There are many possibilities - as, indeed, there are with all genetic diseases.The latest theory about schizophrenia indicates how it may be a malign by-product of our success. Language was a stroke of evolutionary genius; it gave us an incomparable advantage over other species. Humans evolved language incredibly quickly. Nobody knows exactly how long it took, but it is clear that, once language appeared, development was incredibly rapid. Once we began to speak to each other, we lifted ourselves out of the cycles of nature and became masters, not victims.

But language involved organic changes to the throat and brain. In the brain the changes appear to have been radical. Inevitably, since they were rapid, there would have been side effects; the organic rewiring would not have been perfect. And so, the theory goes, schizophrenia is the price 2% of us pay for the gift of language.

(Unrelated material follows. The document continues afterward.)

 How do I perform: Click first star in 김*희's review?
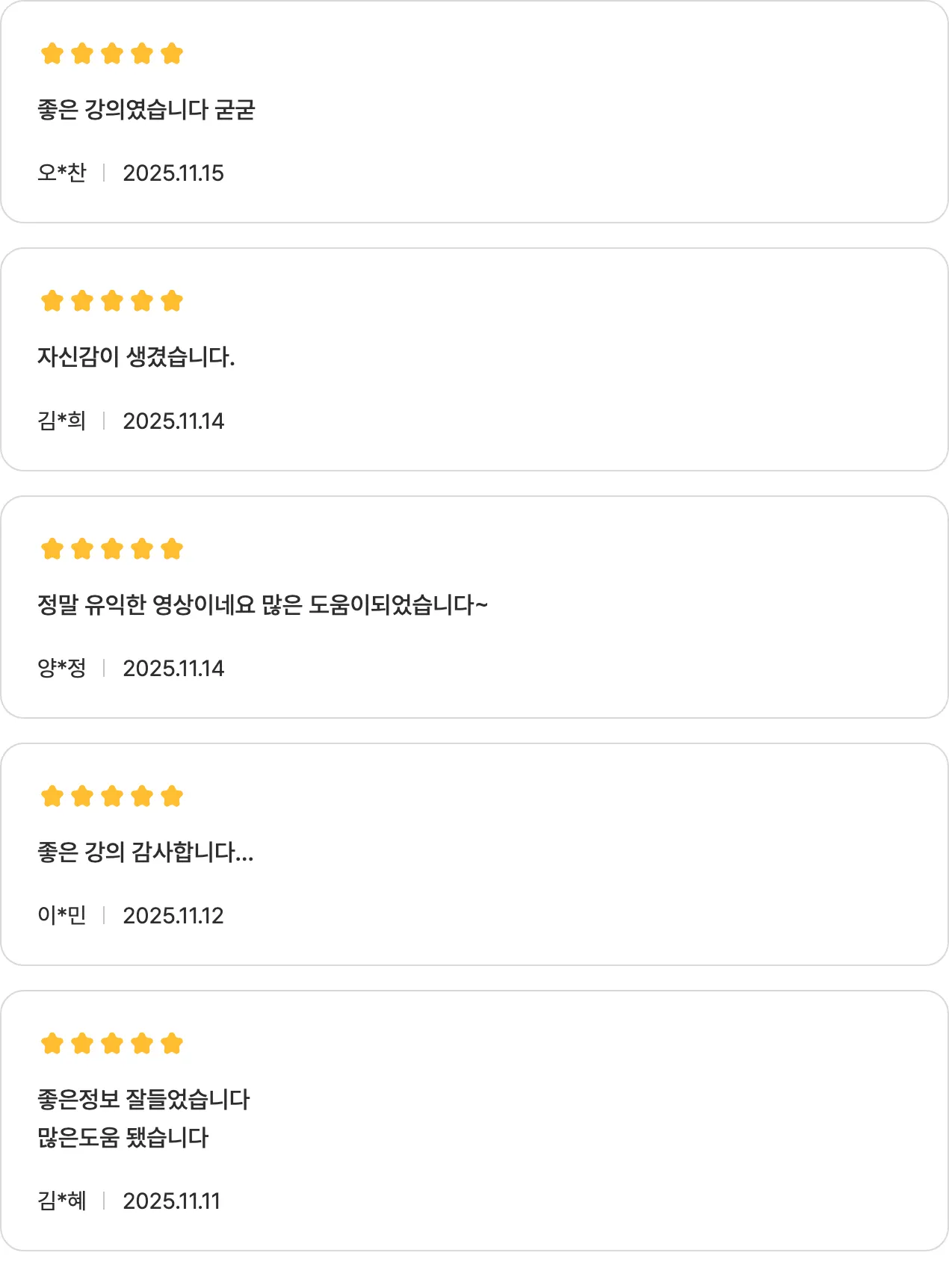52,301
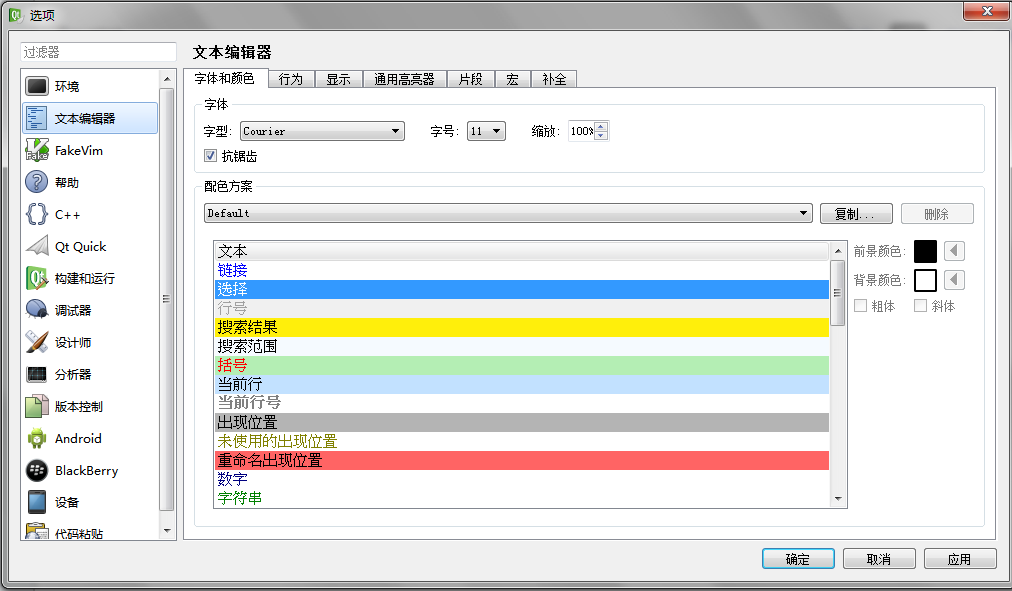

This is speculative, but it warns us that we might not be as firmly placed at the summit of nature as we like to think we are. Humanity is not nature-perfected; it is a lucky botch-up that happens, for the time being, to work. But there are bugs in our genome. If over time they get worse or, like the millennium bug, are triggered by some external event, then the species could suddenly start to decay, with schizophrenia, physical handicap or infertility spreading among the population. It may seem unlikely but it has certainly happened to countless species in the past.

So the truth is that the apocalypse will never go away. On the one hand, we seem to be hard-wired to believe in the end time; on the other, our science tells us what a fragile phenomenon we are. Contemporary knowledge portrays us as little more than bad-tempered, jury-rigged assemblies of molecules clinging to a rock hurtling through the cosmos, a rock that will continue to hurtle whether we cling or not. And meanwhile, the human sense of the end will continue to fire our faiths and our imaginations with dreams and nightmares, with final battles and with days of judgment.

In this sense, the apocalypse can be seen simply as another expression of the peculiar extremity of the human condition. With infinite imaginations and all too finite and multiply incompetent lives, we find ourselves in an impossible trap. New apocalypses are no different from the old in that they pose exactly the same question: what are we to do with our brief and troubled existence? And perhaps they demand the same answer: we look for the virtues and meanings that define our common humanity.